* [What to work on] A complete, exact copy of the records below is the required result.

**********

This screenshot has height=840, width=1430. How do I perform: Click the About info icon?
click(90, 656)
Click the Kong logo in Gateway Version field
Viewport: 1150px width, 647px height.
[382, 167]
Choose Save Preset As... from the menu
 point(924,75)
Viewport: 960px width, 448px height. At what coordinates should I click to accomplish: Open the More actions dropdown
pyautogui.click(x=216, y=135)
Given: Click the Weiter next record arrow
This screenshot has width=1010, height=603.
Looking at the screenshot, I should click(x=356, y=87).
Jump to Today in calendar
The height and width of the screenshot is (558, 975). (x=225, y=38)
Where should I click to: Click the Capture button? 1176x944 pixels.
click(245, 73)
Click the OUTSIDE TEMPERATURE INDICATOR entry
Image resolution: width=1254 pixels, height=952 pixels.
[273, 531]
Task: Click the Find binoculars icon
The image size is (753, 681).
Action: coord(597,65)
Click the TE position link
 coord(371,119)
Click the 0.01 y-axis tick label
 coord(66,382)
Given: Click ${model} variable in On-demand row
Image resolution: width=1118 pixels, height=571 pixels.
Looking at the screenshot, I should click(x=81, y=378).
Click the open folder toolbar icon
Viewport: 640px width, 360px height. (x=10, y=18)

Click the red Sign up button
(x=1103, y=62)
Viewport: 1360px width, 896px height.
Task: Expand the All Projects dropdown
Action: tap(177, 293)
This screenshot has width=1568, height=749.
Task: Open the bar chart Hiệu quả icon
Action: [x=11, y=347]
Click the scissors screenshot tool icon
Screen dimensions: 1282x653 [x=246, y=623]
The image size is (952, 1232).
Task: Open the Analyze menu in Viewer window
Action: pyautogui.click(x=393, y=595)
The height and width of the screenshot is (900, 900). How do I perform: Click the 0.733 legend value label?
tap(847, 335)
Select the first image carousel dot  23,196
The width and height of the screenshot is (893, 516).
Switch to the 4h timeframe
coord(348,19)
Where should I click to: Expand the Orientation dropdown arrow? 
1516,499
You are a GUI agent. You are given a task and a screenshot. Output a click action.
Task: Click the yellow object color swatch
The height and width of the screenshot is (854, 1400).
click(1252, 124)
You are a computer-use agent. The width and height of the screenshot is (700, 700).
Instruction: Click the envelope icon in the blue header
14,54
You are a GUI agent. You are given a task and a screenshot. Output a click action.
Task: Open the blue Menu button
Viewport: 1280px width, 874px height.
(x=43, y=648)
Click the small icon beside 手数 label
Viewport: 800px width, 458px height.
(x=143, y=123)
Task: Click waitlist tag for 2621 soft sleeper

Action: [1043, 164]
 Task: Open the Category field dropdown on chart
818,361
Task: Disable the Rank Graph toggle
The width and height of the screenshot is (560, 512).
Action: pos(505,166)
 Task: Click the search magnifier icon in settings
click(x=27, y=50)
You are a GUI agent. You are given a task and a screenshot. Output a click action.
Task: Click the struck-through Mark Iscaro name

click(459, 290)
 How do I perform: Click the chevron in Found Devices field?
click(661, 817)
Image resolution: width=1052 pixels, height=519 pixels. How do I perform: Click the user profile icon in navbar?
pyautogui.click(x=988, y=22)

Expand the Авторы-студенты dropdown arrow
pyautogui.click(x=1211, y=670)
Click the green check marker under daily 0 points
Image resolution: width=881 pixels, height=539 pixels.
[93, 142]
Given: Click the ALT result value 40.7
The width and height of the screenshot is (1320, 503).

**********

* [Task answer]
This screenshot has height=840, width=1430. How do I perform: Click the About info icon?
click(90, 656)
Click the Kong logo in Gateway Version field
Viewport: 1150px width, 647px height.
[382, 167]
Choose Save Preset As... from the menu
 point(924,75)
Viewport: 960px width, 448px height. At what coordinates should I click to accomplish: Open the More actions dropdown
pyautogui.click(x=216, y=135)
Given: Click the Weiter next record arrow
This screenshot has width=1010, height=603.
Looking at the screenshot, I should click(x=356, y=87).
Jump to Today in calendar
The height and width of the screenshot is (558, 975). (x=225, y=38)
Where should I click to: Click the Capture button? 1176x944 pixels.
click(245, 73)
Click the OUTSIDE TEMPERATURE INDICATOR entry
Image resolution: width=1254 pixels, height=952 pixels.
[273, 531]
Task: Click the Find binoculars icon
The image size is (753, 681).
Action: coord(597,65)
Click the TE position link
 coord(371,119)
Click the 0.01 y-axis tick label
 coord(66,382)
Given: Click ${model} variable in On-demand row
Image resolution: width=1118 pixels, height=571 pixels.
Looking at the screenshot, I should click(x=81, y=378).
Click the open folder toolbar icon
Viewport: 640px width, 360px height. (x=10, y=18)

Click the red Sign up button
(x=1103, y=62)
Viewport: 1360px width, 896px height.
Task: Expand the All Projects dropdown
Action: tap(177, 293)
This screenshot has width=1568, height=749.
Task: Open the bar chart Hiệu quả icon
Action: [x=11, y=347]
Click the scissors screenshot tool icon
Screen dimensions: 1282x653 [x=246, y=623]
The image size is (952, 1232).
Task: Open the Analyze menu in Viewer window
Action: pyautogui.click(x=393, y=595)
The height and width of the screenshot is (900, 900). How do I perform: Click the 0.733 legend value label?
tap(847, 335)
Select the first image carousel dot  23,196
The width and height of the screenshot is (893, 516).
Switch to the 4h timeframe
coord(348,19)
Where should I click to: Expand the Orientation dropdown arrow? 
1516,499
You are a GUI agent. You are given a task and a screenshot. Output a click action.
Task: Click the yellow object color swatch
The height and width of the screenshot is (854, 1400).
click(1252, 124)
You are a computer-use agent. The width and height of the screenshot is (700, 700).
Instruction: Click the envelope icon in the blue header
14,54
You are a GUI agent. You are given a task and a screenshot. Output a click action.
Task: Open the blue Menu button
Viewport: 1280px width, 874px height.
(x=43, y=648)
Click the small icon beside 手数 label
Viewport: 800px width, 458px height.
(x=143, y=123)
Task: Click waitlist tag for 2621 soft sleeper

Action: [1043, 164]
 Task: Open the Category field dropdown on chart
818,361
Task: Disable the Rank Graph toggle
The width and height of the screenshot is (560, 512).
Action: pos(505,166)
 Task: Click the search magnifier icon in settings
click(x=27, y=50)
You are a GUI agent. You are given a task and a screenshot. Output a click action.
Task: Click the struck-through Mark Iscaro name

click(459, 290)
 How do I perform: Click the chevron in Found Devices field?
click(661, 817)
Image resolution: width=1052 pixels, height=519 pixels. How do I perform: Click the user profile icon in navbar?
pyautogui.click(x=988, y=22)

Expand the Авторы-студенты dropdown arrow
pyautogui.click(x=1211, y=670)
Click the green check marker under daily 0 points
Image resolution: width=881 pixels, height=539 pixels.
[93, 142]
Given: Click the ALT result value 40.7
The width and height of the screenshot is (1320, 503).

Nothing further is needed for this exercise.